__Exercise goal__
Every line of the material is to be set down exactly as written.

__Material for this task__
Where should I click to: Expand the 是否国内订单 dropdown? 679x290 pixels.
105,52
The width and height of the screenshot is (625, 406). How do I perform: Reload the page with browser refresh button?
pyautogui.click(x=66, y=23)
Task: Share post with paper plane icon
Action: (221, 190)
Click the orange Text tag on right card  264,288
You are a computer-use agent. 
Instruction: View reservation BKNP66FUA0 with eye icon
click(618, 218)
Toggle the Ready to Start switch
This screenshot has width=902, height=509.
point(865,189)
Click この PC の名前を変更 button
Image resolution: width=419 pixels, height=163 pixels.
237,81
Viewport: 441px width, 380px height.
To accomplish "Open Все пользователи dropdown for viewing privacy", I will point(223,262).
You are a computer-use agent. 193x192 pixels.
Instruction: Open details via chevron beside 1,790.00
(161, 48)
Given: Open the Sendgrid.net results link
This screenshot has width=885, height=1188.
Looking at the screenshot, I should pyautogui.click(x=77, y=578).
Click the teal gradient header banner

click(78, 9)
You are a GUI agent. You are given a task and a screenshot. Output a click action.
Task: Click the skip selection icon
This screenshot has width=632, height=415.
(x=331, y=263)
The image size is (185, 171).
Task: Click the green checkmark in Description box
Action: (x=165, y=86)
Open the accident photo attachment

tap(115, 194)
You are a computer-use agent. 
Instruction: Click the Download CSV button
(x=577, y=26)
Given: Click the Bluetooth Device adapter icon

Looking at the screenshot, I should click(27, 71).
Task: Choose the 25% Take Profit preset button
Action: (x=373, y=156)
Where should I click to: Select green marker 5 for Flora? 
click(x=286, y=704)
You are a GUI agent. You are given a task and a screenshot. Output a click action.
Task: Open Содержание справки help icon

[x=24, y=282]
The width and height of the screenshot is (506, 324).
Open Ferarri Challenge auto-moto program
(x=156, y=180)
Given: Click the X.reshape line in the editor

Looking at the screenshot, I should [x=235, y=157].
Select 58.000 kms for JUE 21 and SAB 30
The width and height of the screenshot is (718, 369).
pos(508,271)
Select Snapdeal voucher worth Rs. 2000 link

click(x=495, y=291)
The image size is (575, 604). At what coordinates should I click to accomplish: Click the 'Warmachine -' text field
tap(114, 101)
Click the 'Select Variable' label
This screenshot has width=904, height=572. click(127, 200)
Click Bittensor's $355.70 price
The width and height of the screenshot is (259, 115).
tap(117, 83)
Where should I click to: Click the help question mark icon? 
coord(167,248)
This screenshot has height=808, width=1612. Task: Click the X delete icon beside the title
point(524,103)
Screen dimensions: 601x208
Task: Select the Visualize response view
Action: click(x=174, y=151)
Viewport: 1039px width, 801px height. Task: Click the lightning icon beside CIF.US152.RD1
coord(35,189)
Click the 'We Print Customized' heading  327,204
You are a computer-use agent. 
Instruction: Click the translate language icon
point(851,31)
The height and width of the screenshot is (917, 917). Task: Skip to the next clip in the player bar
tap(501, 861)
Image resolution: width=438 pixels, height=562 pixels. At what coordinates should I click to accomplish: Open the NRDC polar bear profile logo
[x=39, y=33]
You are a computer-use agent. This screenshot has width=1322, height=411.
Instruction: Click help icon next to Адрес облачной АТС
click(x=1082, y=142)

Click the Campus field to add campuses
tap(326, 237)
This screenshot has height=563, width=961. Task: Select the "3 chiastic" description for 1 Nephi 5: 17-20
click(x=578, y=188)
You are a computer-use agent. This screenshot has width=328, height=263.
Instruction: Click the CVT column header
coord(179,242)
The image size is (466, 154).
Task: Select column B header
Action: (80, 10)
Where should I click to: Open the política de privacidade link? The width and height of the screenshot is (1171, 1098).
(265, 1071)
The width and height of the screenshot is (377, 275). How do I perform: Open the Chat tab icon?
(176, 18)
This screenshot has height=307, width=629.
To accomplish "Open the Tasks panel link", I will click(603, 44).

__Solution for this problem__
Where should I click to: Expand the 是否国内订单 dropdown? 679x290 pixels.
105,52
The width and height of the screenshot is (625, 406). How do I perform: Reload the page with browser refresh button?
pyautogui.click(x=66, y=23)
Task: Share post with paper plane icon
Action: (221, 190)
Click the orange Text tag on right card  264,288
You are a computer-use agent. 
Instruction: View reservation BKNP66FUA0 with eye icon
click(618, 218)
Toggle the Ready to Start switch
This screenshot has width=902, height=509.
point(865,189)
Click この PC の名前を変更 button
Image resolution: width=419 pixels, height=163 pixels.
237,81
Viewport: 441px width, 380px height.
To accomplish "Open Все пользователи dropdown for viewing privacy", I will point(223,262).
You are a computer-use agent. 193x192 pixels.
Instruction: Open details via chevron beside 1,790.00
(161, 48)
Given: Open the Sendgrid.net results link
This screenshot has width=885, height=1188.
Looking at the screenshot, I should pyautogui.click(x=77, y=578).
Click the teal gradient header banner

click(78, 9)
You are a GUI agent. You are given a task and a screenshot. Output a click action.
Task: Click the skip selection icon
This screenshot has width=632, height=415.
(x=331, y=263)
The image size is (185, 171).
Task: Click the green checkmark in Description box
Action: (x=165, y=86)
Open the accident photo attachment

tap(115, 194)
You are a computer-use agent. 
Instruction: Click the Download CSV button
(x=577, y=26)
Given: Click the Bluetooth Device adapter icon

Looking at the screenshot, I should click(27, 71).
Task: Choose the 25% Take Profit preset button
Action: (x=373, y=156)
Where should I click to: Select green marker 5 for Flora? 
click(x=286, y=704)
You are a GUI agent. You are given a task and a screenshot. Output a click action.
Task: Open Содержание справки help icon

[x=24, y=282]
The width and height of the screenshot is (506, 324).
Open Ferarri Challenge auto-moto program
(x=156, y=180)
Given: Click the X.reshape line in the editor

Looking at the screenshot, I should [x=235, y=157].
Select 58.000 kms for JUE 21 and SAB 30
The width and height of the screenshot is (718, 369).
pos(508,271)
Select Snapdeal voucher worth Rs. 2000 link

click(x=495, y=291)
The image size is (575, 604). At what coordinates should I click to accomplish: Click the 'Warmachine -' text field
tap(114, 101)
Click the 'Select Variable' label
This screenshot has width=904, height=572. click(127, 200)
Click Bittensor's $355.70 price
The width and height of the screenshot is (259, 115).
tap(117, 83)
Where should I click to: Click the help question mark icon? 
coord(167,248)
This screenshot has height=808, width=1612. Task: Click the X delete icon beside the title
point(524,103)
Screen dimensions: 601x208
Task: Select the Visualize response view
Action: click(x=174, y=151)
Viewport: 1039px width, 801px height. Task: Click the lightning icon beside CIF.US152.RD1
coord(35,189)
Click the 'We Print Customized' heading  327,204
You are a computer-use agent. 
Instruction: Click the translate language icon
point(851,31)
The height and width of the screenshot is (917, 917). Task: Skip to the next clip in the player bar
tap(501, 861)
Image resolution: width=438 pixels, height=562 pixels. At what coordinates should I click to accomplish: Open the NRDC polar bear profile logo
[x=39, y=33]
You are a computer-use agent. This screenshot has width=1322, height=411.
Instruction: Click help icon next to Адрес облачной АТС
click(x=1082, y=142)

Click the Campus field to add campuses
tap(326, 237)
This screenshot has height=563, width=961. Task: Select the "3 chiastic" description for 1 Nephi 5: 17-20
click(x=578, y=188)
You are a computer-use agent. This screenshot has width=328, height=263.
Instruction: Click the CVT column header
coord(179,242)
The image size is (466, 154).
Task: Select column B header
Action: (80, 10)
Where should I click to: Open the política de privacidade link? The width and height of the screenshot is (1171, 1098).
(265, 1071)
The width and height of the screenshot is (377, 275). How do I perform: Open the Chat tab icon?
(176, 18)
This screenshot has height=307, width=629.
To accomplish "Open the Tasks panel link", I will click(603, 44).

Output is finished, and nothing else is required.